◆ Description of the task ◆
Your response should contain exactly the lines running from the one with "Where should I" to the end of the data below, both included, and no pictures.

[Records from a data collection]
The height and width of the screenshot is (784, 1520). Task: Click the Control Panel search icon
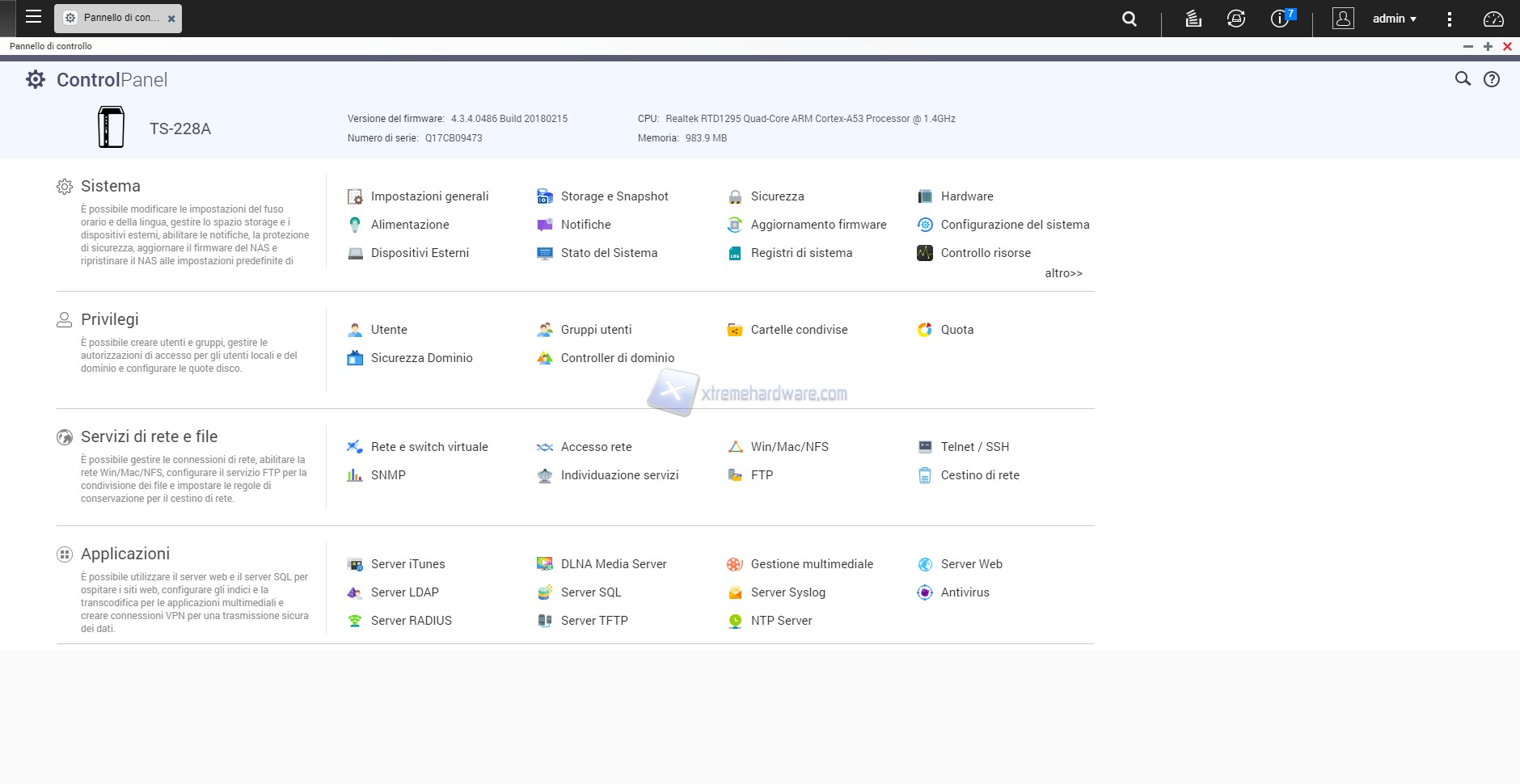[x=1463, y=79]
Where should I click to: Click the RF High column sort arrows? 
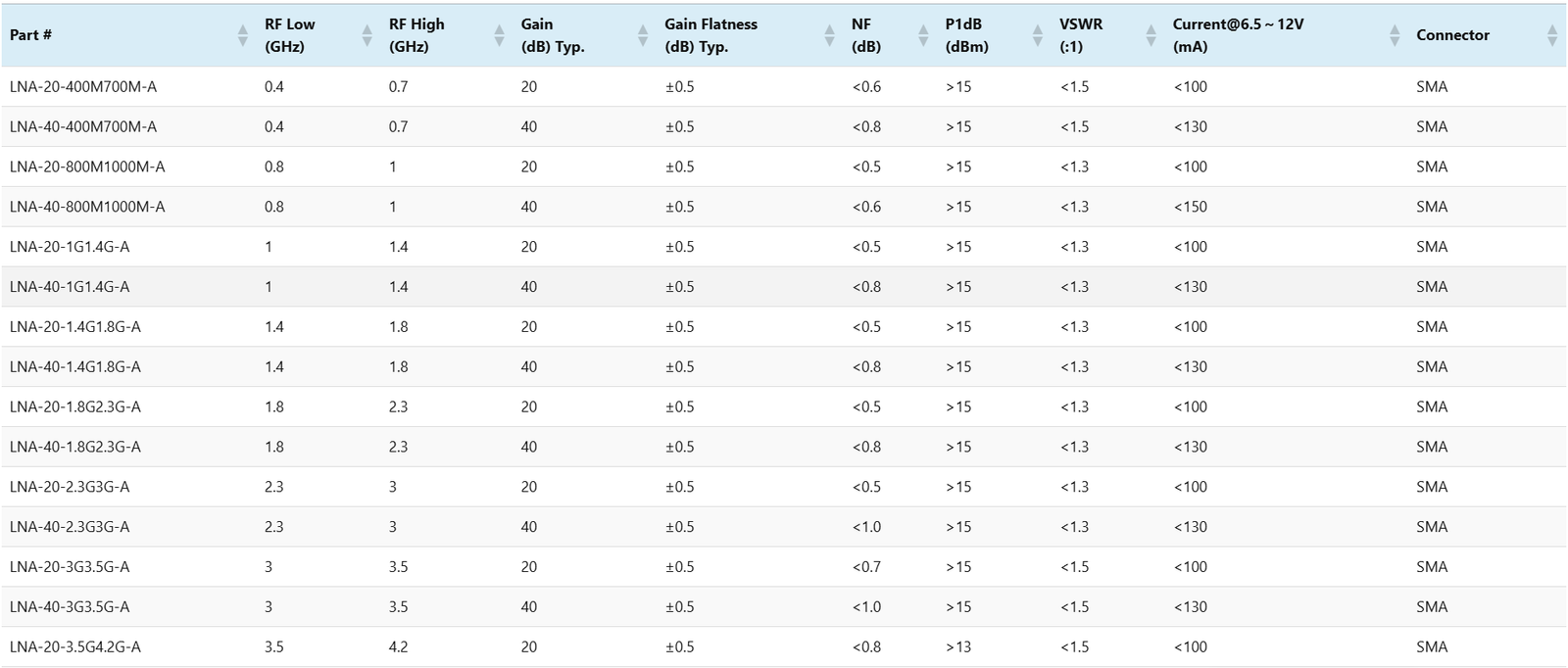click(500, 35)
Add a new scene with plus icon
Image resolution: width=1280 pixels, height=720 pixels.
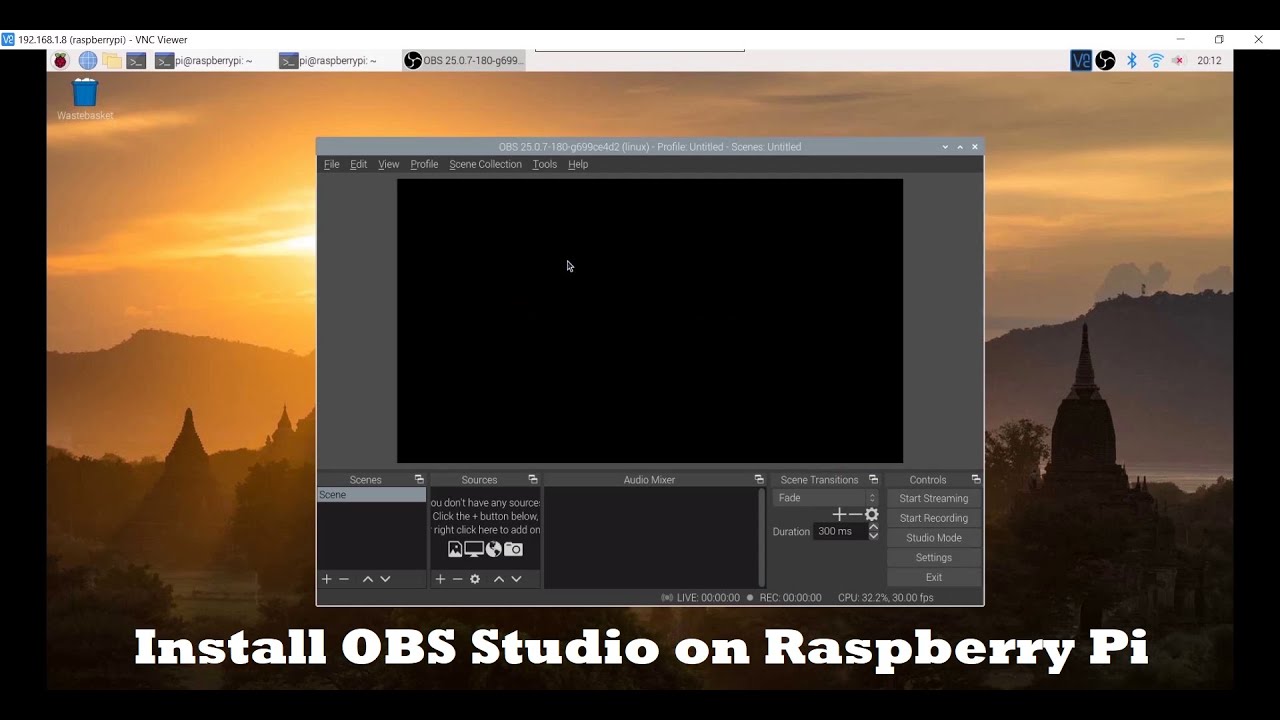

◆ Answer for the task ◆
Where should I click to: Click the RF High column sort arrows? 
click(500, 35)
Add a new scene with plus icon
Image resolution: width=1280 pixels, height=720 pixels.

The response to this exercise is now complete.